## WORK ITEM
Because the material must be preserved as it stands, copy every line exactly.

## MATERIAL FOR THIS EXERCISE
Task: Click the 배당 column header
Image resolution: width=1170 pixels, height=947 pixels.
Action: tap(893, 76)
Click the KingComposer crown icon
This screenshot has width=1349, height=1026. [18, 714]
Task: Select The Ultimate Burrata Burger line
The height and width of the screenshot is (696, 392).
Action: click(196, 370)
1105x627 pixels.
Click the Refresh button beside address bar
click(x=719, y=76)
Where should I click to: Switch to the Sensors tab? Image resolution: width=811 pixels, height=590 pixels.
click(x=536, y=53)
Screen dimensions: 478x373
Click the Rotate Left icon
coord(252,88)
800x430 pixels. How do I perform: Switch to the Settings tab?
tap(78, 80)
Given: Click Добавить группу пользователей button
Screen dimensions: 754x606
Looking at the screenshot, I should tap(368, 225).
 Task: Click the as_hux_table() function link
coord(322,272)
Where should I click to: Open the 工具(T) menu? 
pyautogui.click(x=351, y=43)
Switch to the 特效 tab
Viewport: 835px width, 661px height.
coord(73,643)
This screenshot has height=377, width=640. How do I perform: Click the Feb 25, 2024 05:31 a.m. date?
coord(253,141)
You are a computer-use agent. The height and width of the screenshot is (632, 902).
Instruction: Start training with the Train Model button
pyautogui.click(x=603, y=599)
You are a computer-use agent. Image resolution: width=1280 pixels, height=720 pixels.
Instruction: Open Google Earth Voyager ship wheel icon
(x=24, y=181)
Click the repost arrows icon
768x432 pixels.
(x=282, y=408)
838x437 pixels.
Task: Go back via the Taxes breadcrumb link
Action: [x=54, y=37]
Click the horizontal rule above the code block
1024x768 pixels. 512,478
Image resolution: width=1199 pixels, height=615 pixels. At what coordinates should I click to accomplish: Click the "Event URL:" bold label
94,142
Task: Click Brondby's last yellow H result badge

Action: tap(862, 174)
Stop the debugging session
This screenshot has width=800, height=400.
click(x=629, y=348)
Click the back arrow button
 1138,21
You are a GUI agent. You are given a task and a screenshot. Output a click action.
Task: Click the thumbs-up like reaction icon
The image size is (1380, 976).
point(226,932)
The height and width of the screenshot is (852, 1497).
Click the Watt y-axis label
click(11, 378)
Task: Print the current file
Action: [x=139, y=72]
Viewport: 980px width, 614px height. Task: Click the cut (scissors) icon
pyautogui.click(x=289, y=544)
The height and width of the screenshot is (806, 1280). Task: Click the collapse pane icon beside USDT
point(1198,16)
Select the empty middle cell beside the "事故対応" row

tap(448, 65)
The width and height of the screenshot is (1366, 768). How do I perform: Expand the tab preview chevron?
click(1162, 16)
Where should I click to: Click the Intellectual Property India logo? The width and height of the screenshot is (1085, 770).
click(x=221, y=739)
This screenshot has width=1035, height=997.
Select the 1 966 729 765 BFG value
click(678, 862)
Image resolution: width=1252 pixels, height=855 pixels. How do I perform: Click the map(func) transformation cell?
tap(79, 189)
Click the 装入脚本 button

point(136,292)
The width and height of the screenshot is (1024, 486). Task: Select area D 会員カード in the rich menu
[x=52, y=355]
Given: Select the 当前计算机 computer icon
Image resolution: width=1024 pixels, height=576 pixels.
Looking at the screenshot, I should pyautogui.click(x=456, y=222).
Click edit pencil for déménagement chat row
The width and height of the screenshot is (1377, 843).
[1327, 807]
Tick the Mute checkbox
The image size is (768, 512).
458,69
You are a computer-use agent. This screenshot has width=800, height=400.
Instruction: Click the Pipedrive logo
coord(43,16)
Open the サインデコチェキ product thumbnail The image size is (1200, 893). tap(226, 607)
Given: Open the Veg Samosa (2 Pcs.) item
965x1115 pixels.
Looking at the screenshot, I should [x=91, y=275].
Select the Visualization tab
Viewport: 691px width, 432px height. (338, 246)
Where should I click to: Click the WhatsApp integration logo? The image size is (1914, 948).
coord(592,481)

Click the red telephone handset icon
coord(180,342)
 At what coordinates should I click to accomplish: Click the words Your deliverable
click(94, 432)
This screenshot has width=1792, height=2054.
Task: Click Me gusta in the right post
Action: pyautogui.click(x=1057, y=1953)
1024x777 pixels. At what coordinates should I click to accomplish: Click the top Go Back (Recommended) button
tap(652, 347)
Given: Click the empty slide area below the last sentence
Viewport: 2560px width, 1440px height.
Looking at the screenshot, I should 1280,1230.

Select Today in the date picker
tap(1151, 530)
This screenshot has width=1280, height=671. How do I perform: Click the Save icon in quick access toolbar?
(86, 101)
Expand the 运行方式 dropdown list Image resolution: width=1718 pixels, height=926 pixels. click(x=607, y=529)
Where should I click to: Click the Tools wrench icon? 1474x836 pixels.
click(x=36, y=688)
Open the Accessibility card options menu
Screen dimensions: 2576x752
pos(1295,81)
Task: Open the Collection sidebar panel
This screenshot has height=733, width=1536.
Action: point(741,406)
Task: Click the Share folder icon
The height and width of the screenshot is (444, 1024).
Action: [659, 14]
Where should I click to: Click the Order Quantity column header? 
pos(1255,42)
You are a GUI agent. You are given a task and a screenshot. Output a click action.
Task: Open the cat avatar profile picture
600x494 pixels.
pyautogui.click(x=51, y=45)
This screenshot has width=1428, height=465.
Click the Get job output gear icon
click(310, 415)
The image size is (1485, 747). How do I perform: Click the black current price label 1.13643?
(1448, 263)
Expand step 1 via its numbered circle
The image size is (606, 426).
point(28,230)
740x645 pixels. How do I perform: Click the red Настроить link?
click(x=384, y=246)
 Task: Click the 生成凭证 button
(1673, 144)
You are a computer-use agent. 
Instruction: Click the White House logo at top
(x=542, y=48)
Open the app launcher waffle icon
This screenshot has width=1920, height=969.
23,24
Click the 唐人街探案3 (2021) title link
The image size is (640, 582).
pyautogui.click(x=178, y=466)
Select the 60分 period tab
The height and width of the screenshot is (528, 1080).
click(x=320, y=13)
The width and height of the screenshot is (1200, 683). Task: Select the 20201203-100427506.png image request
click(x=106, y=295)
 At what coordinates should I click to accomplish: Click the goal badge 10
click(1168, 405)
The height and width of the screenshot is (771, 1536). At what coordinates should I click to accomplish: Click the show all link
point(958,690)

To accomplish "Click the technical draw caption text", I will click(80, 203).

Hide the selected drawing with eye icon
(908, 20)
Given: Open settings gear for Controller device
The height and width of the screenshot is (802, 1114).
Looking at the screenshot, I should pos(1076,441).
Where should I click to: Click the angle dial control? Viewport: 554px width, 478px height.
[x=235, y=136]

## FINISHED TASK
Task: Click the 배당 column header
Image resolution: width=1170 pixels, height=947 pixels.
Action: tap(893, 76)
Click the KingComposer crown icon
This screenshot has width=1349, height=1026. [18, 714]
Task: Select The Ultimate Burrata Burger line
The height and width of the screenshot is (696, 392).
Action: click(196, 370)
1105x627 pixels.
Click the Refresh button beside address bar
click(x=719, y=76)
Where should I click to: Switch to the Sensors tab? Image resolution: width=811 pixels, height=590 pixels.
click(x=536, y=53)
Screen dimensions: 478x373
Click the Rotate Left icon
coord(252,88)
800x430 pixels. How do I perform: Switch to the Settings tab?
tap(78, 80)
Given: Click Добавить группу пользователей button
Screen dimensions: 754x606
Looking at the screenshot, I should tap(368, 225).
 Task: Click the as_hux_table() function link
coord(322,272)
Where should I click to: Open the 工具(T) menu? 
pyautogui.click(x=351, y=43)
Switch to the 特效 tab
Viewport: 835px width, 661px height.
coord(73,643)
This screenshot has height=377, width=640. How do I perform: Click the Feb 25, 2024 05:31 a.m. date?
coord(253,141)
You are a computer-use agent. The height and width of the screenshot is (632, 902).
Instruction: Start training with the Train Model button
pyautogui.click(x=603, y=599)
You are a computer-use agent. Image resolution: width=1280 pixels, height=720 pixels.
Instruction: Open Google Earth Voyager ship wheel icon
(x=24, y=181)
Click the repost arrows icon
768x432 pixels.
(x=282, y=408)
838x437 pixels.
Task: Go back via the Taxes breadcrumb link
Action: [x=54, y=37]
Click the horizontal rule above the code block
1024x768 pixels. 512,478
Image resolution: width=1199 pixels, height=615 pixels. At what coordinates should I click to accomplish: Click the "Event URL:" bold label
94,142
Task: Click Brondby's last yellow H result badge

Action: tap(862, 174)
Stop the debugging session
This screenshot has width=800, height=400.
click(x=629, y=348)
Click the back arrow button
 1138,21
You are a GUI agent. You are given a task and a screenshot. Output a click action.
Task: Click the thumbs-up like reaction icon
The image size is (1380, 976).
point(226,932)
The height and width of the screenshot is (852, 1497).
Click the Watt y-axis label
click(11, 378)
Task: Print the current file
Action: [x=139, y=72]
Viewport: 980px width, 614px height. Task: Click the cut (scissors) icon
pyautogui.click(x=289, y=544)
The height and width of the screenshot is (806, 1280). Task: Click the collapse pane icon beside USDT
point(1198,16)
Select the empty middle cell beside the "事故対応" row

tap(448, 65)
The width and height of the screenshot is (1366, 768). How do I perform: Expand the tab preview chevron?
click(1162, 16)
Where should I click to: Click the Intellectual Property India logo? The width and height of the screenshot is (1085, 770).
click(x=221, y=739)
This screenshot has width=1035, height=997.
Select the 1 966 729 765 BFG value
click(678, 862)
Image resolution: width=1252 pixels, height=855 pixels. How do I perform: Click the map(func) transformation cell?
tap(79, 189)
Click the 装入脚本 button

point(136,292)
The width and height of the screenshot is (1024, 486). Task: Select area D 会員カード in the rich menu
[x=52, y=355]
Given: Select the 当前计算机 computer icon
Image resolution: width=1024 pixels, height=576 pixels.
Looking at the screenshot, I should pyautogui.click(x=456, y=222).
Click edit pencil for déménagement chat row
The width and height of the screenshot is (1377, 843).
[1327, 807]
Tick the Mute checkbox
The image size is (768, 512).
458,69
You are a computer-use agent. This screenshot has width=800, height=400.
Instruction: Click the Pipedrive logo
coord(43,16)
Open the サインデコチェキ product thumbnail The image size is (1200, 893). tap(226, 607)
Given: Open the Veg Samosa (2 Pcs.) item
965x1115 pixels.
Looking at the screenshot, I should [x=91, y=275].
Select the Visualization tab
Viewport: 691px width, 432px height. (338, 246)
Where should I click to: Click the WhatsApp integration logo? The image size is (1914, 948).
coord(592,481)

Click the red telephone handset icon
coord(180,342)
 At what coordinates should I click to accomplish: Click the words Your deliverable
click(94, 432)
This screenshot has width=1792, height=2054.
Task: Click Me gusta in the right post
Action: pyautogui.click(x=1057, y=1953)
1024x777 pixels. At what coordinates should I click to accomplish: Click the top Go Back (Recommended) button
tap(652, 347)
Given: Click the empty slide area below the last sentence
Viewport: 2560px width, 1440px height.
Looking at the screenshot, I should 1280,1230.

Select Today in the date picker
tap(1151, 530)
This screenshot has width=1280, height=671. How do I perform: Click the Save icon in quick access toolbar?
(86, 101)
Expand the 运行方式 dropdown list Image resolution: width=1718 pixels, height=926 pixels. click(x=607, y=529)
Where should I click to: Click the Tools wrench icon? 1474x836 pixels.
click(x=36, y=688)
Open the Accessibility card options menu
Screen dimensions: 2576x752
pos(1295,81)
Task: Open the Collection sidebar panel
This screenshot has height=733, width=1536.
Action: point(741,406)
Task: Click the Share folder icon
The height and width of the screenshot is (444, 1024).
Action: [659, 14]
Where should I click to: Click the Order Quantity column header? 
pos(1255,42)
You are a GUI agent. You are given a task and a screenshot. Output a click action.
Task: Open the cat avatar profile picture
600x494 pixels.
pyautogui.click(x=51, y=45)
This screenshot has width=1428, height=465.
Click the Get job output gear icon
click(310, 415)
The image size is (1485, 747). How do I perform: Click the black current price label 1.13643?
(1448, 263)
Expand step 1 via its numbered circle
The image size is (606, 426).
point(28,230)
740x645 pixels. How do I perform: Click the red Настроить link?
click(x=384, y=246)
 Task: Click the 生成凭证 button
(1673, 144)
You are a computer-use agent. 
Instruction: Click the White House logo at top
(x=542, y=48)
Open the app launcher waffle icon
This screenshot has width=1920, height=969.
23,24
Click the 唐人街探案3 (2021) title link
The image size is (640, 582).
pyautogui.click(x=178, y=466)
Select the 60分 period tab
The height and width of the screenshot is (528, 1080).
click(x=320, y=13)
The width and height of the screenshot is (1200, 683). Task: Select the 20201203-100427506.png image request
click(x=106, y=295)
 At what coordinates should I click to accomplish: Click the goal badge 10
click(1168, 405)
The height and width of the screenshot is (771, 1536). At what coordinates should I click to accomplish: Click the show all link
point(958,690)

To accomplish "Click the technical draw caption text", I will click(80, 203).

Hide the selected drawing with eye icon
(908, 20)
Given: Open settings gear for Controller device
The height and width of the screenshot is (802, 1114).
Looking at the screenshot, I should pos(1076,441).
Where should I click to: Click the angle dial control? Viewport: 554px width, 478px height.
[x=235, y=136]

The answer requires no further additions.